Materials and Methods

[0081] For the purpose of the present disclosure, following raw material grades were procured commercially: TSR20 - Standard Thailand Rubber - 20, Styrene Butadiene Rubber, peptizer-2, 2'-dibenzamido diphenyldisulfide (DBDD), Carbon black Grades - N330, N339(HAF) and light naphthenic oil of code 388B. Internal mixer used is Kobe make BB430.

[0082] Mooney viscosity and Mooney scorch properties of rubber mixtures were measured using an Alpha Technologies MV2000 Mooney viscometer according to ASTM D 1646-04 method.
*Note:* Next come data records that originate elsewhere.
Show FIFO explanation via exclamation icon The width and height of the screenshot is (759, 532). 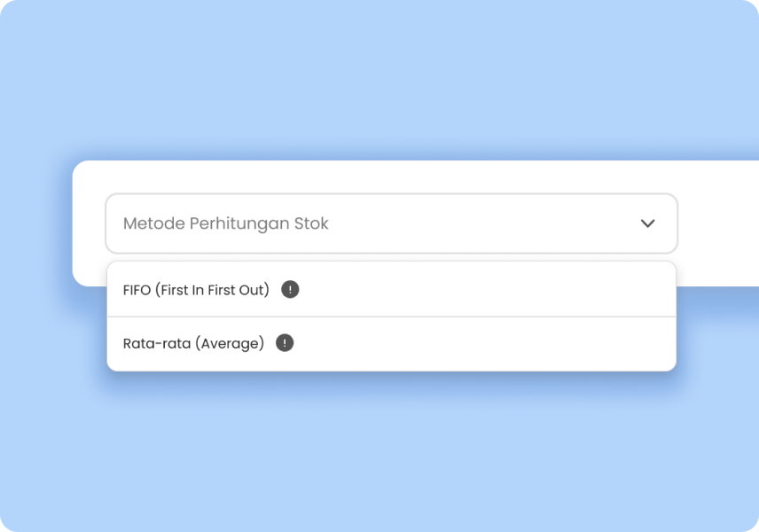290,289
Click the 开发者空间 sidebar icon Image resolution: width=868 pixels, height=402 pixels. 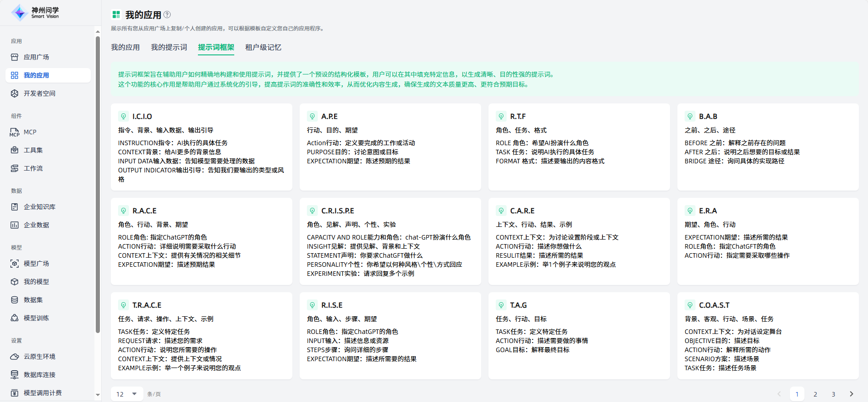tap(15, 93)
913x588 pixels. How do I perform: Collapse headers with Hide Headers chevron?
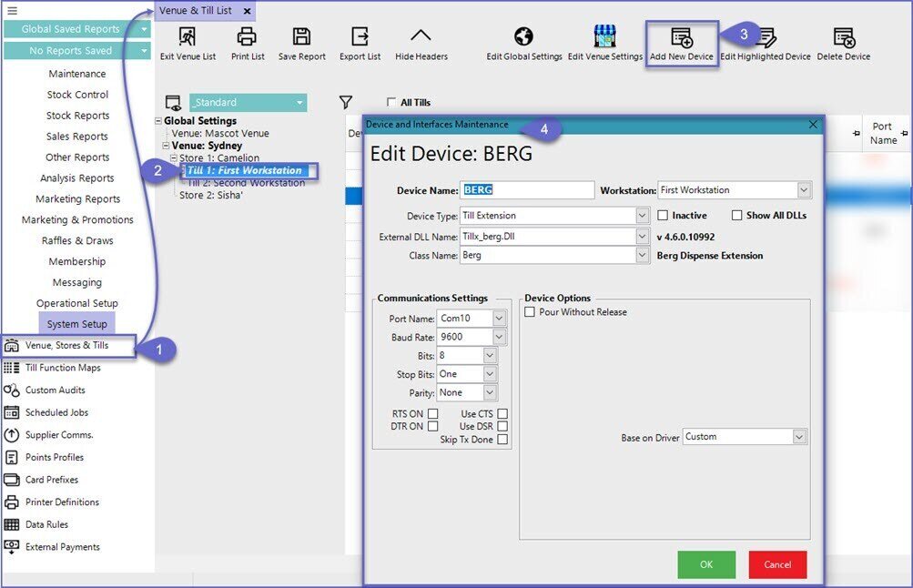421,37
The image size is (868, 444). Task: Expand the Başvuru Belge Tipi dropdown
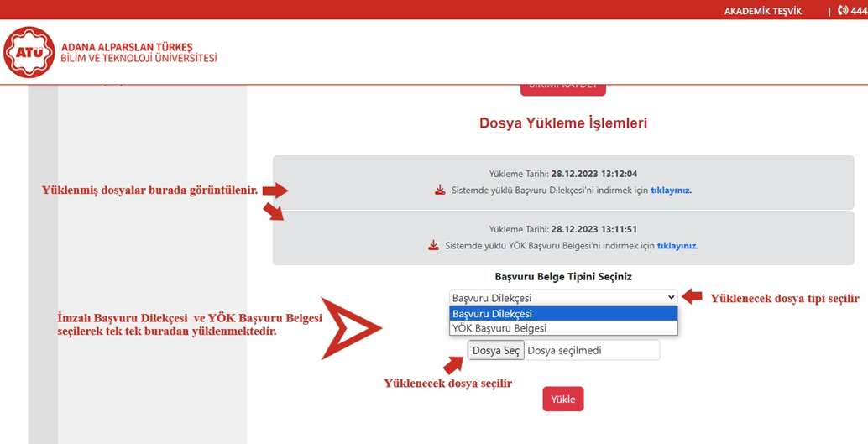(x=563, y=298)
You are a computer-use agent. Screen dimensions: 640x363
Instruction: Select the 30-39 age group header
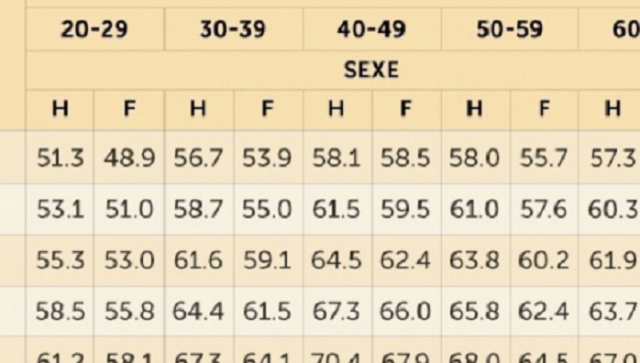point(233,29)
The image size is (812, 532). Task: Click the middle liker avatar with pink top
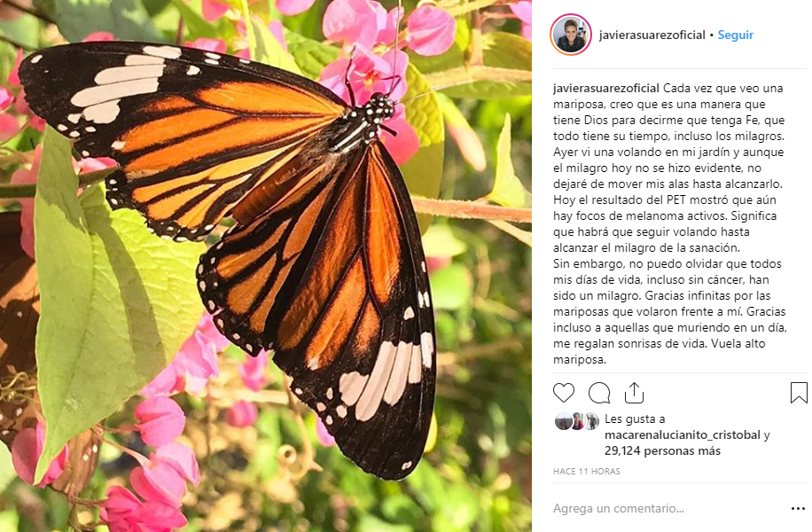pos(577,421)
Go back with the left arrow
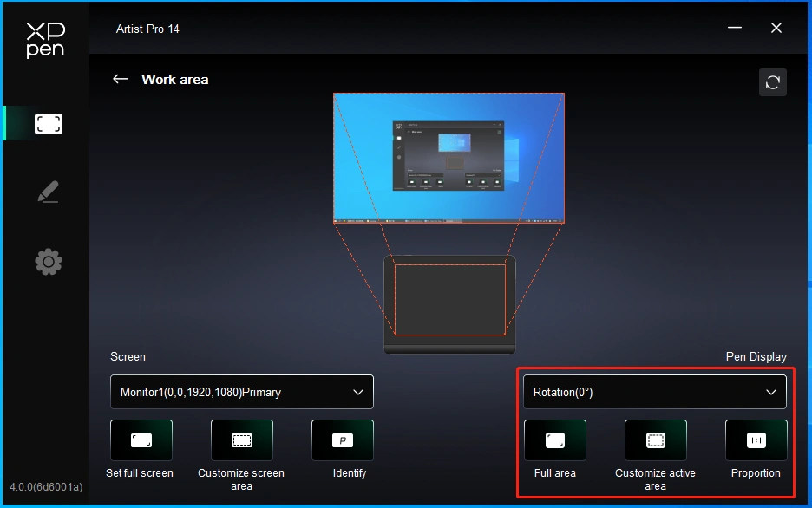Image resolution: width=812 pixels, height=508 pixels. click(x=120, y=79)
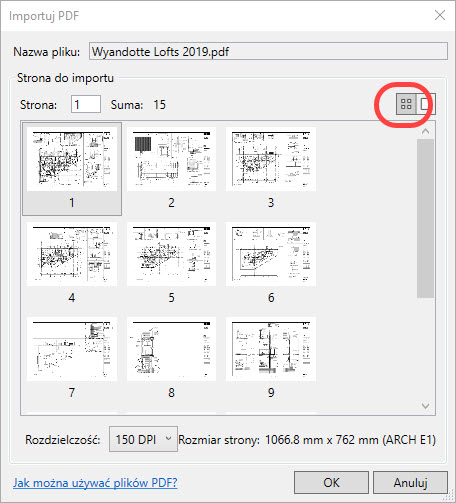Select page 5 thumbnail
Viewport: 456px width, 503px height.
click(x=171, y=264)
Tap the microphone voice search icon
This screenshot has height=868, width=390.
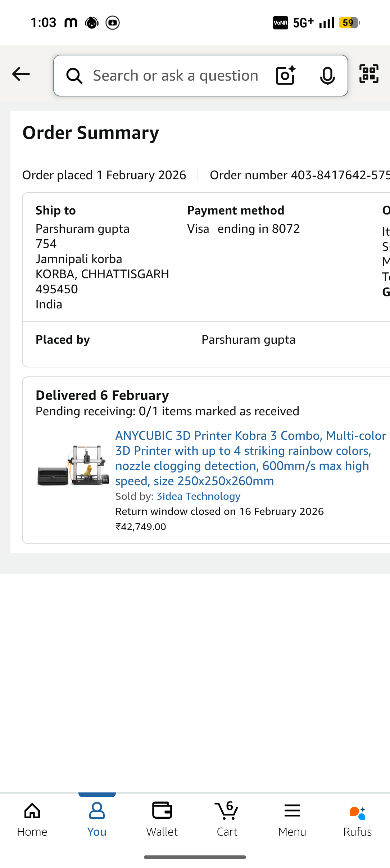tap(327, 76)
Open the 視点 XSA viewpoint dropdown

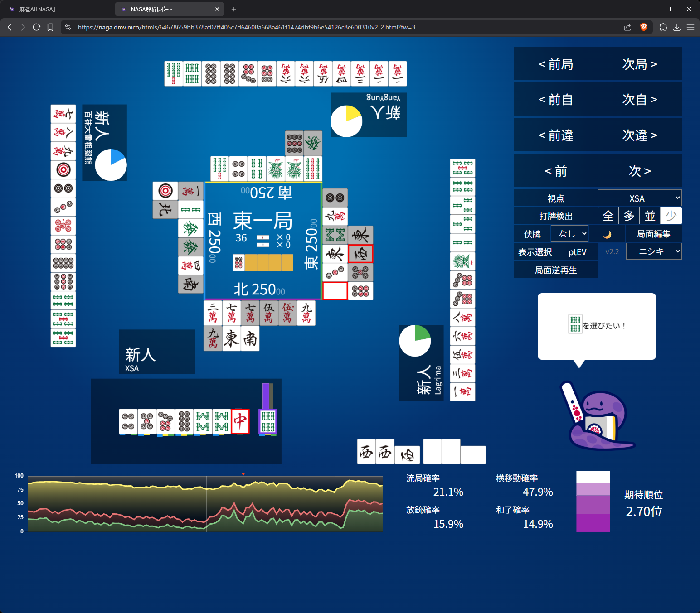click(x=639, y=198)
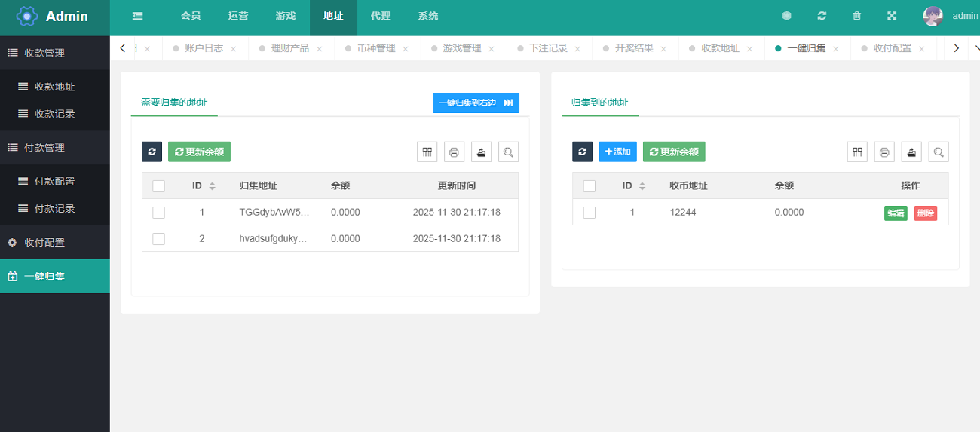Select checkbox for address 12244 row
Viewport: 980px width, 432px height.
(590, 213)
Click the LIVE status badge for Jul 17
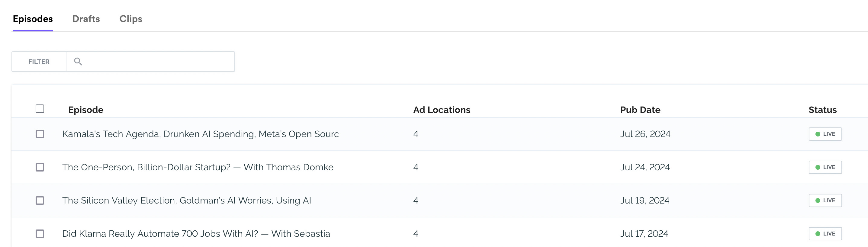Screen dimensions: 868x247 [x=825, y=234]
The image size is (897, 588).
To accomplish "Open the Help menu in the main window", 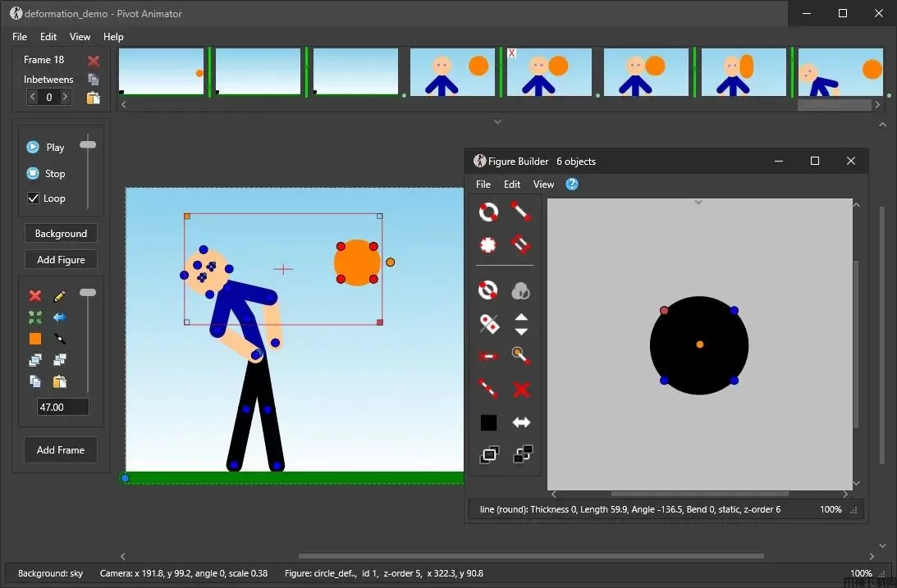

[0083] Cure properties were measured with an Alpha Technologies MDR / PREMIER RPA rheometer at 150°C, 0.5° arc and 1.67 Hz according to ASTM D-5289. The shore A hardness rubber samples were measured according to ASTM-D2240-03. The tensile properties of rubber samples were measured according to ASTM D412. The samples were cured in the hydraulic rubber curing press and tested under different ageing conditions according to ASTM D 2229-02 method.

Single stage mixing process of rubber components of the present disclosure.

[0084] The process of single stage mixing of rubber components of the present disclosure comprised a) mixing at least one polymer, a peptizer, a soft carbon black and at least one first additive sequentially in an internal mixer to obtain a first mixture; b) contacting the first mixture with a cold oil to obtain a second mixture; and c) kneading the second mixture with at least one second additive to obtain a final rubber mixture. Table 1 illustrates the critical parameters employed in the internal mixer during addition of various rubber components.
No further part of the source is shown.